— start Task data —

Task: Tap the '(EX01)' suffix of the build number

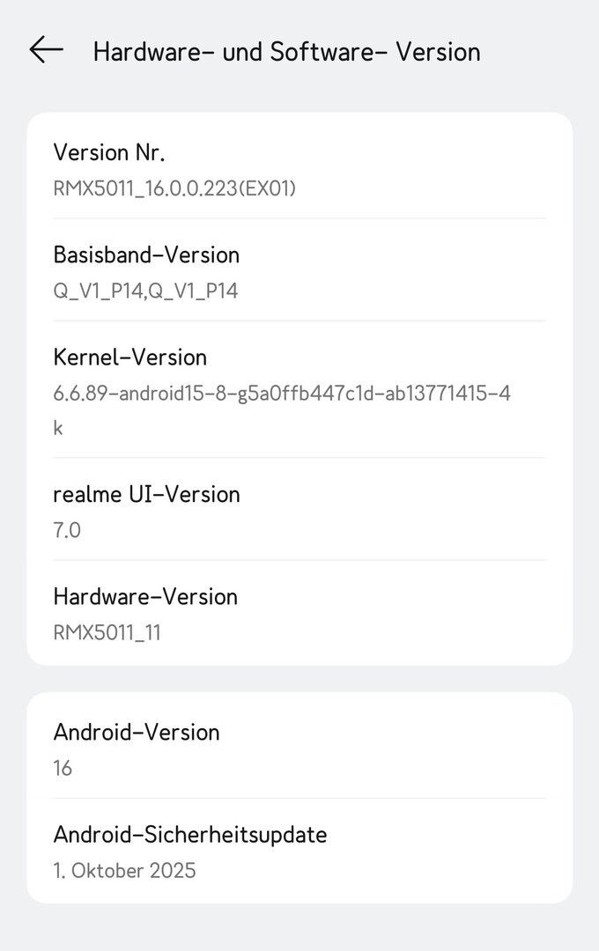Action: click(270, 188)
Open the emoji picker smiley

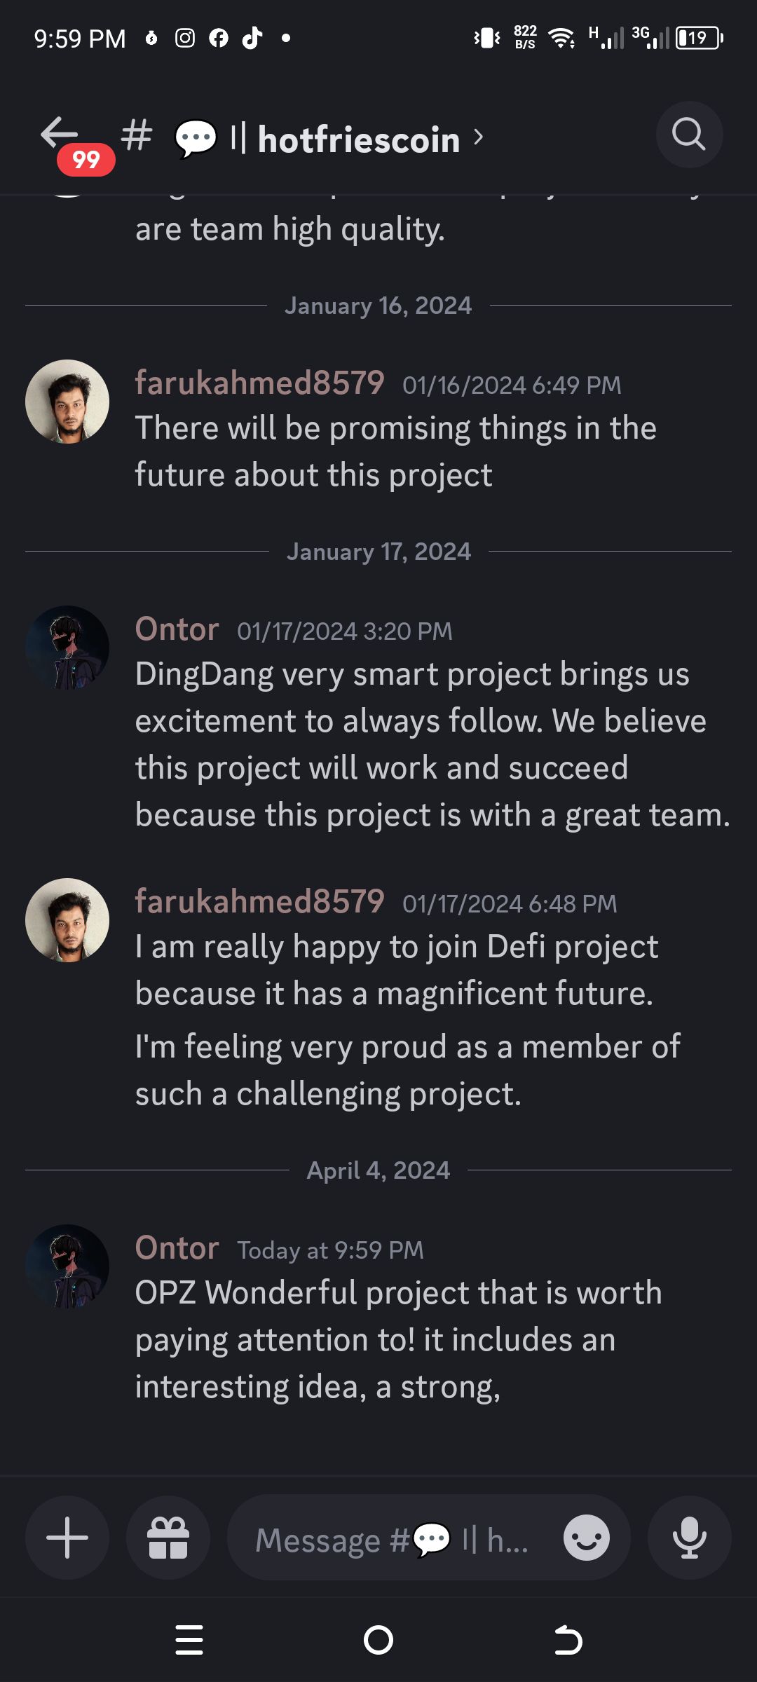[587, 1538]
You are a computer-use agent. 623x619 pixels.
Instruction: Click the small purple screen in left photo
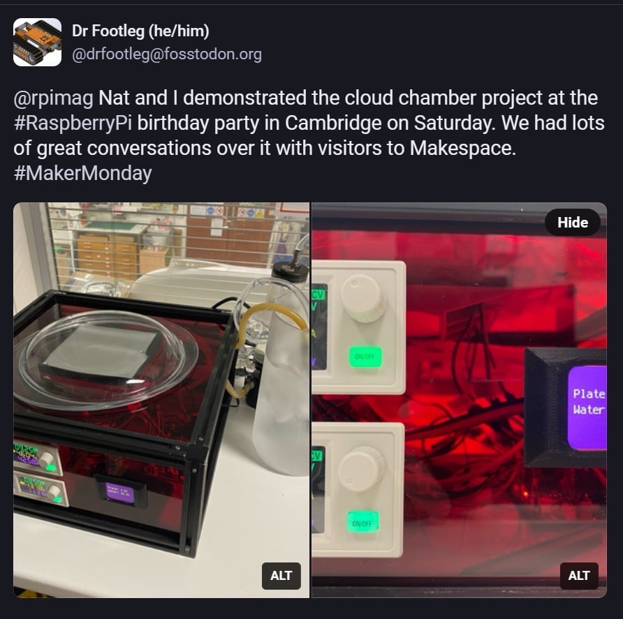119,493
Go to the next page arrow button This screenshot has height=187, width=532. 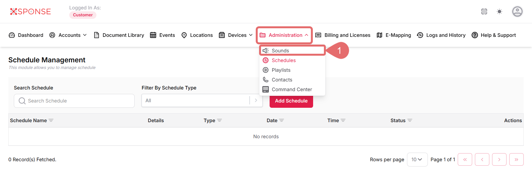coord(499,160)
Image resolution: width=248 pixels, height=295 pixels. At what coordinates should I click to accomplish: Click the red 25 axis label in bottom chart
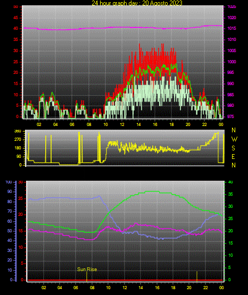(21, 198)
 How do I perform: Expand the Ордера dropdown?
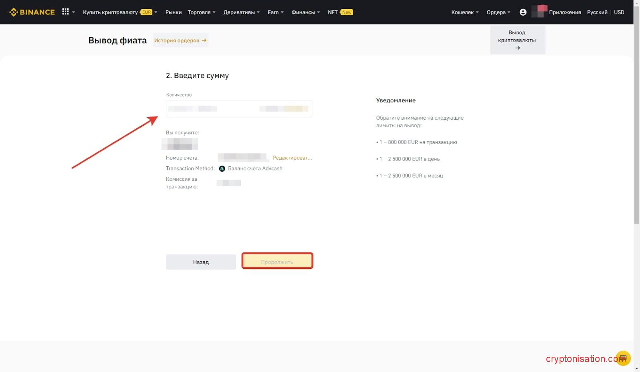[498, 12]
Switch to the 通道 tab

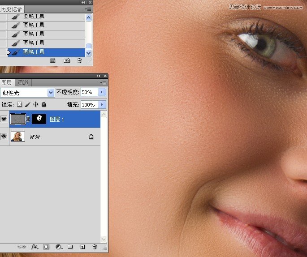coord(22,82)
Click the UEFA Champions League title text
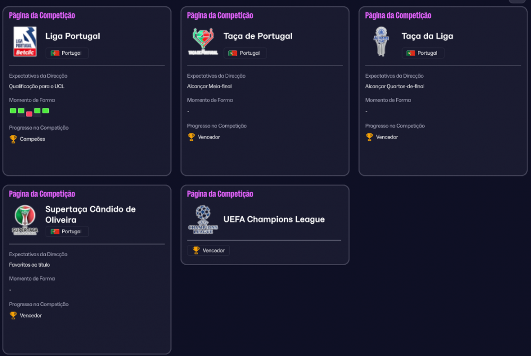 click(274, 219)
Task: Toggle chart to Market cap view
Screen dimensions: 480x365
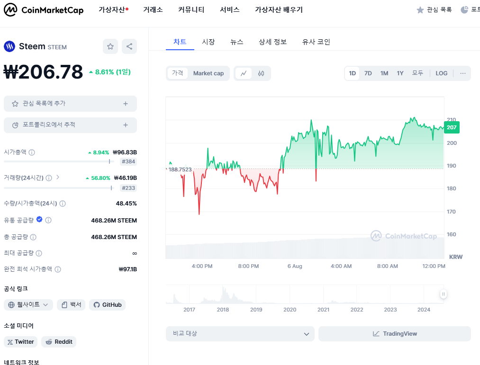Action: (x=208, y=73)
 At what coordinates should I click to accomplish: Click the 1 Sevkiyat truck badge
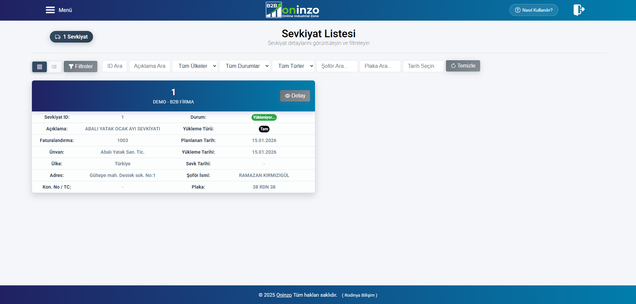click(x=71, y=37)
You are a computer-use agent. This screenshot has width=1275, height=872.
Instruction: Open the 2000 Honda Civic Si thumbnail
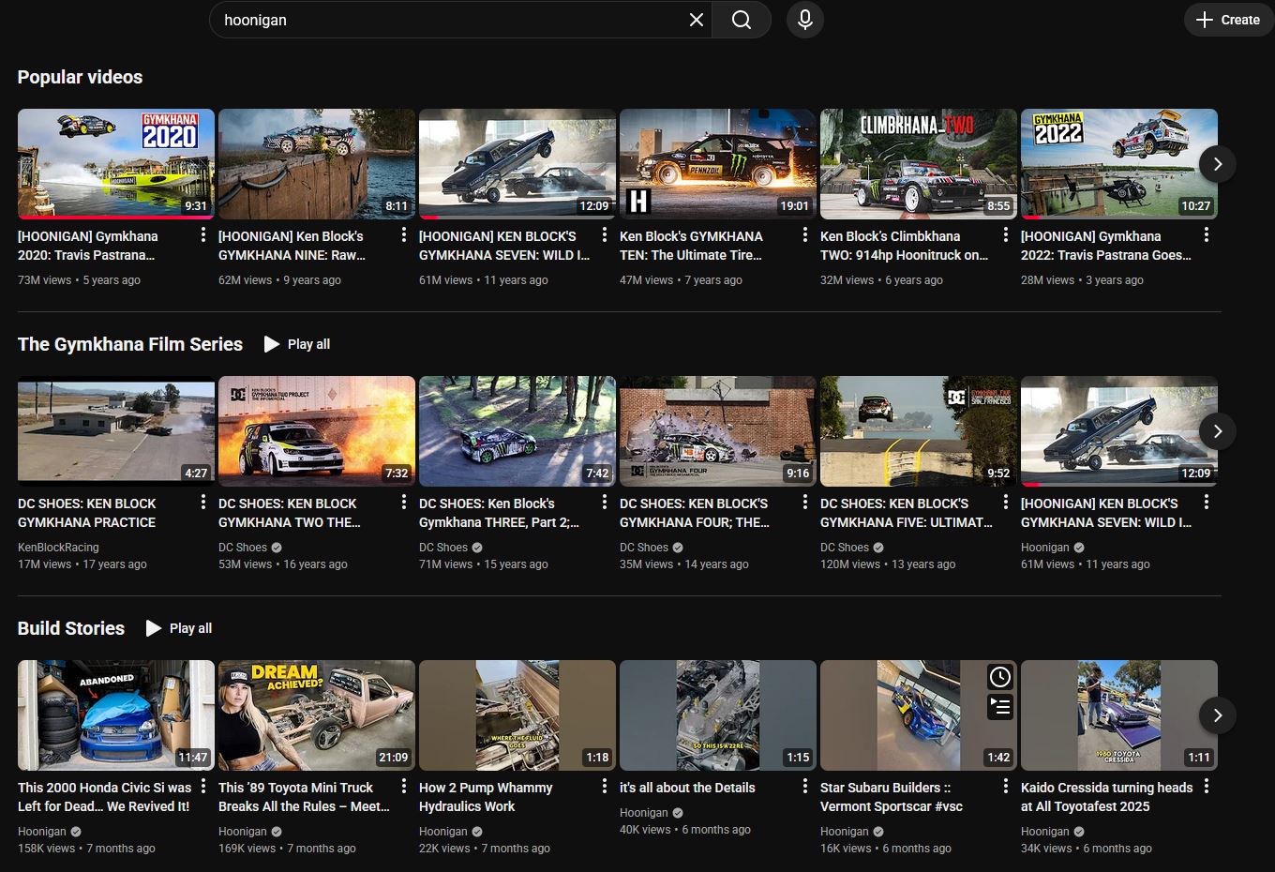[116, 715]
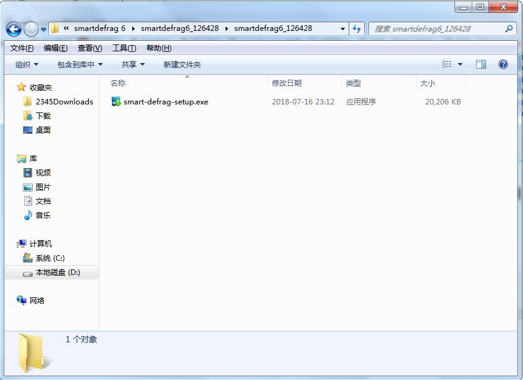Viewport: 523px width, 380px height.
Task: Expand the address bar history dropdown
Action: tap(342, 29)
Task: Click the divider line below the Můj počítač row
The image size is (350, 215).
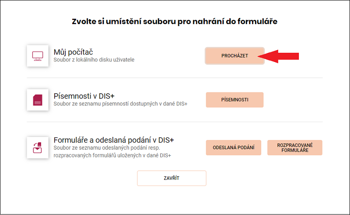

— end Task data —

■ What is being asked:
Repeat the stretch of the data above from the line that contains "Switch to the 通道 tab" through the line that contains "Action: (x=208, y=73)", leaving the pictures out of your answer.

■ Reply to the exercise:
Switch to the 通道 tab

coord(22,82)
Click the UEFA Champions League title text
 click(274, 219)
Task: Toggle chart to Market cap view
Screen dimensions: 480x365
Action: (x=208, y=73)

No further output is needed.